In their study published in PLOS Pathogens, David Feehan and Dr. Christopher Mody demonstrate that NK cells facilitate bacterial killing against the extracellular pathogen, Pseudomonas aeruginosa, using a contact-dependent mechanism that requires granzyme-induced ROS production.
NK cells are primarily known for their cytotoxic functions against tumour and virally infected cells. There is increasing evidence that NK cells may also play an important role in antibacterial immunity, but these mechanisms remain largely unknown. NK cells indirectly facilitate antibacterial immune responses through the recruitment of neutrophils and macrophages via IFN-γ and TNF-α production. Some studies have also observed their ability to directly bind to and kill microbes through induction of apoptosis and release of cytotoxic factors. Although NK cell antimicrobial activity has been studied in the context of intracellular bacterial and extracellular fungal infections, their role in fighting extracellular bacteria, specifically P. aeruginosa, has not been thoroughly investigated.

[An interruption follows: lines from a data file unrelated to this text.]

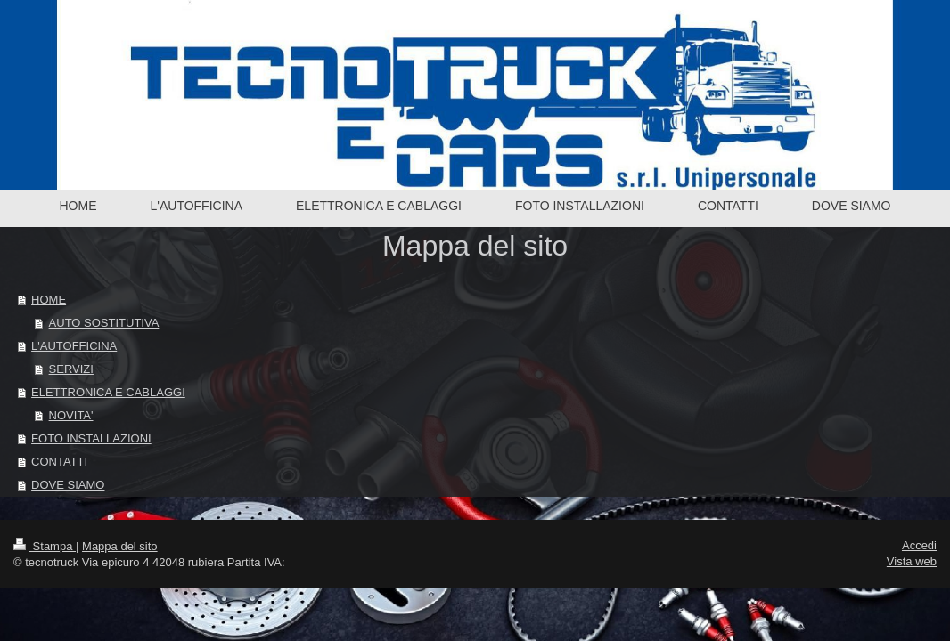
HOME (48, 299)
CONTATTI (59, 461)
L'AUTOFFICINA (74, 346)
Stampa (44, 546)
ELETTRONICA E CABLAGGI (108, 392)
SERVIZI (71, 369)
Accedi (919, 545)
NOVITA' (71, 415)
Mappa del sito (120, 546)
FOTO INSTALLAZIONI (91, 438)
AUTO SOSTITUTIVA (104, 322)
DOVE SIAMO (67, 484)
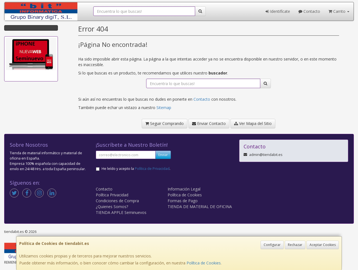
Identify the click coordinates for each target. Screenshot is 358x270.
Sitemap (163, 107)
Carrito (338, 11)
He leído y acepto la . (136, 168)
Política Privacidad (112, 194)
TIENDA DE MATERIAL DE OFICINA (200, 206)
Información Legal (184, 189)
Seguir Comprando (164, 123)
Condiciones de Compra (117, 200)
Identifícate (278, 11)
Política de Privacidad (152, 168)
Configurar (272, 244)
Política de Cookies (204, 263)
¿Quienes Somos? (112, 206)
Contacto (309, 11)
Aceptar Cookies (323, 244)
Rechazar (295, 244)
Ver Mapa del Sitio (253, 123)
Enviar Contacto (209, 123)
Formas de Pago (183, 200)
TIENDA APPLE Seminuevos (121, 212)
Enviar (163, 154)
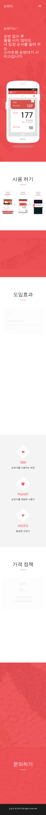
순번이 (8, 6)
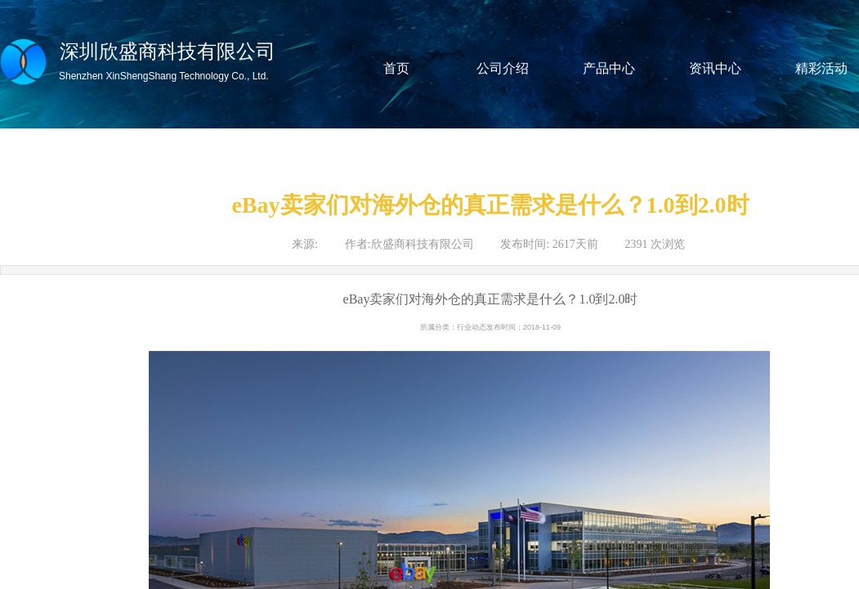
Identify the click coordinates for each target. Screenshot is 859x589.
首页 (396, 68)
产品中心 (609, 68)
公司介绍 (502, 68)
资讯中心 (715, 68)
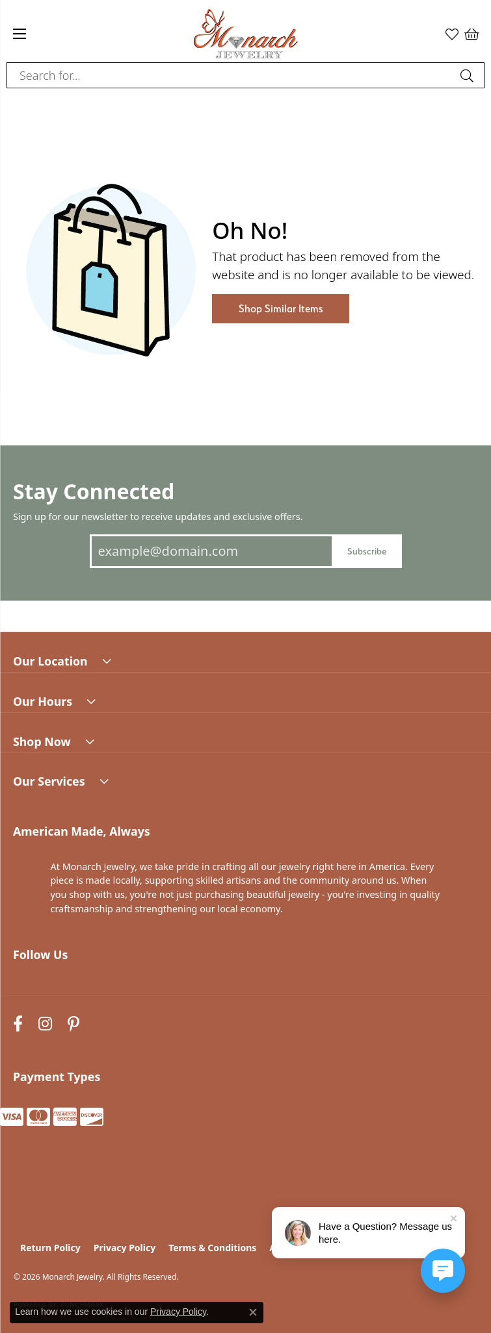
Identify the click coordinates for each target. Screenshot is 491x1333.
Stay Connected (93, 491)
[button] (451, 34)
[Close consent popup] (253, 1312)
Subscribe (366, 550)
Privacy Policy (124, 1247)
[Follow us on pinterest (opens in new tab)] (73, 1024)
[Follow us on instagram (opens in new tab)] (45, 1024)
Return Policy (50, 1247)
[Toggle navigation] (20, 34)
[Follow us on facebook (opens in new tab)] (18, 1024)
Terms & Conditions (212, 1247)
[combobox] (231, 75)
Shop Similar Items (281, 309)
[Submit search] (469, 75)
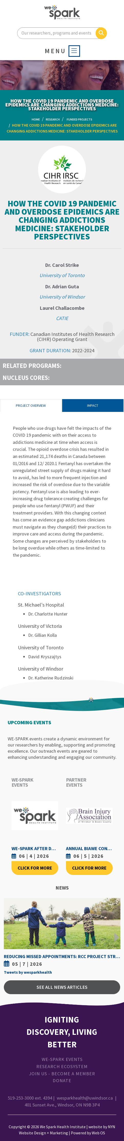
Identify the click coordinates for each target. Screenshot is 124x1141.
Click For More (35, 868)
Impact (92, 405)
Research (53, 119)
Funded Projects (79, 119)
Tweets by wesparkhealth (28, 972)
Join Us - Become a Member (62, 1074)
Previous (9, 933)
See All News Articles (62, 987)
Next (115, 933)
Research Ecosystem (62, 1066)
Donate (62, 1080)
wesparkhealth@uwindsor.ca (85, 1098)
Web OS (98, 1132)
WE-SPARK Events (62, 1059)
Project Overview (31, 405)
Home (36, 119)
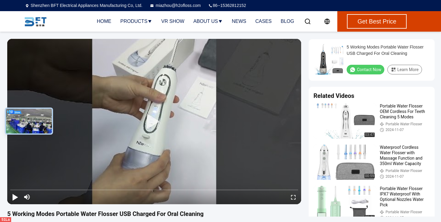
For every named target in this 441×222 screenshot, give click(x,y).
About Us (208, 21)
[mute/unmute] (27, 197)
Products (136, 21)
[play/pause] (15, 197)
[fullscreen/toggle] (293, 197)
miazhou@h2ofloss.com (175, 5)
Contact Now (365, 69)
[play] (154, 121)
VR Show (172, 21)
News (239, 21)
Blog (287, 21)
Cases (263, 21)
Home (104, 21)
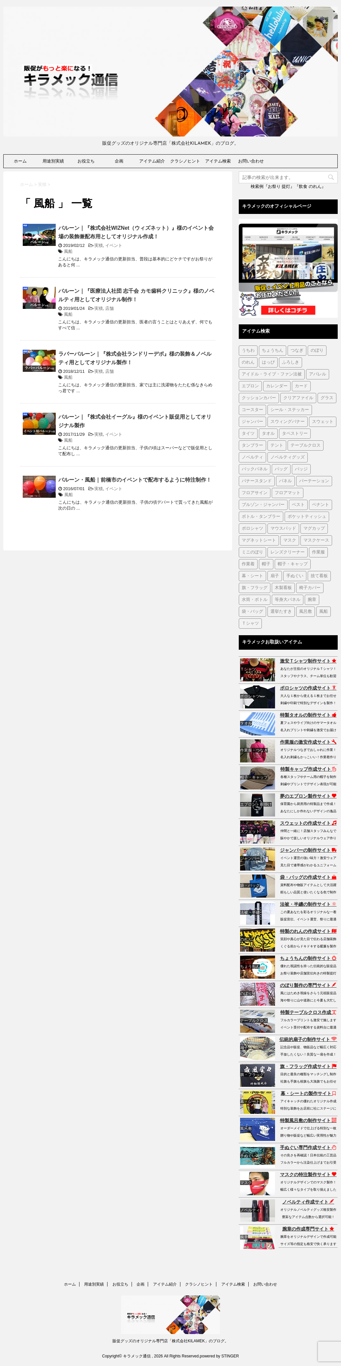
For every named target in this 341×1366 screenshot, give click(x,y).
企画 (119, 161)
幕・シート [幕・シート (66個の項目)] (252, 576)
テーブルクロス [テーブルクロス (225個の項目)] (306, 445)
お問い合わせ (251, 161)
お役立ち (86, 161)
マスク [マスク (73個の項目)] (289, 540)
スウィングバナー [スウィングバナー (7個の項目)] (287, 422)
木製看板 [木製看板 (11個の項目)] (283, 588)
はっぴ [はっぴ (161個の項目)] (268, 362)
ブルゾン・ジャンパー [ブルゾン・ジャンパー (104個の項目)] (263, 505)
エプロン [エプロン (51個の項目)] (250, 386)
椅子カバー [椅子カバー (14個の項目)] (310, 588)
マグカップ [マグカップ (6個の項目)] (314, 528)
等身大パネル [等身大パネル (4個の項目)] (287, 600)
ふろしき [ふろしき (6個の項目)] (290, 362)
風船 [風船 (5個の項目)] (323, 611)
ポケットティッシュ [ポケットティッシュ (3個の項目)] (307, 517)
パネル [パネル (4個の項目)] (285, 481)
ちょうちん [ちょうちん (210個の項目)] (272, 350)
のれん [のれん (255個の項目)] (248, 362)
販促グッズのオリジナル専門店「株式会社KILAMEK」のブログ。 (170, 1341)
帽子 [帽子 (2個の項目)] (266, 564)
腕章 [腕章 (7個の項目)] (312, 600)
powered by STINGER (219, 1356)
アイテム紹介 (152, 161)
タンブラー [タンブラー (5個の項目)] (252, 445)
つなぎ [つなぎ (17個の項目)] (297, 350)
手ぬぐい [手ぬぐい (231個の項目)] (294, 576)
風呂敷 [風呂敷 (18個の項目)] (305, 611)
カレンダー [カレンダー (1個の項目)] (277, 386)
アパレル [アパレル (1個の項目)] (317, 374)
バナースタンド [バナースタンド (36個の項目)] (257, 481)
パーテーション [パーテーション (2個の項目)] (314, 481)
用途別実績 (53, 161)
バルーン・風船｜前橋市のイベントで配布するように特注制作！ (134, 480)
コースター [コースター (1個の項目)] (252, 410)
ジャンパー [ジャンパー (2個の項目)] (252, 422)
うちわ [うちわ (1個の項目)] (248, 350)
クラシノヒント (185, 161)
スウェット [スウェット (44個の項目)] (322, 422)
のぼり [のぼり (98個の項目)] (317, 350)
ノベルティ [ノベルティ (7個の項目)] (252, 457)
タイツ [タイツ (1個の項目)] (248, 433)
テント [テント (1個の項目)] (276, 445)
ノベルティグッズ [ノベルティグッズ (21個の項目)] (287, 457)
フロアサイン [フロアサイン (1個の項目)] (254, 493)
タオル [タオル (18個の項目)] (268, 433)
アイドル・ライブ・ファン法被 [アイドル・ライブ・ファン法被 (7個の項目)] (272, 374)
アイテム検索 (218, 161)
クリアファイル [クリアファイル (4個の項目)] (298, 398)
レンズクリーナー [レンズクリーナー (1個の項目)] (287, 552)
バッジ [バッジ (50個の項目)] (301, 469)
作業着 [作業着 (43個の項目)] (248, 564)
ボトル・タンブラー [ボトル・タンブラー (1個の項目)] (261, 517)
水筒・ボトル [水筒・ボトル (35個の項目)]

To confirm the antimicrobial activity of NK cells in P. aeruginosa, Feehan et al. cocultured P. aeruginosa with peripheral blood NK (pNK) cells isolated from healthy donors, as well as a human NK cell line (YT cells). Both co-cultures led to a reduction in P. aeruginosa CFU. Using a transwell assay system, they determined that contact between NK cells and P. aeruginosa is necessary for killing via enhancement of bacterial membrane permeability. Additionally, CRISPR knockout of perforin and granulysin in the YT NK cell line showed similar bactericidal activity compared to the wild-type YT cells, demonstrating that perforin and granulysin are not necessary for P. aeruginosa killing. The authors further demonstrated that inhibiting serine protease activity (e.g. granzymes) with DCI (3,4-dichloroisocoumarin) reduced YT and pNK cell bacterial killing in a dose-dependent manner. Granzyme expression analysis in both YT and pNK cells revealed that granzymes B and H are both required to kill P. aeruginosa. Finally, they determined that ROS production was necessary for granzyme-mediated bacterial killing, as the addition of a ROS scavenger, Tiron, reduced the killing of P. aeruginosa.
This research highlights a novel role that NK cells play in defence against P. aeruginosa infections that may be observed in other bacterial infections. Further understanding of the mechanisms of NK cell-mediated antibacterial activity will help guide the development of new treatments for bacterial infections.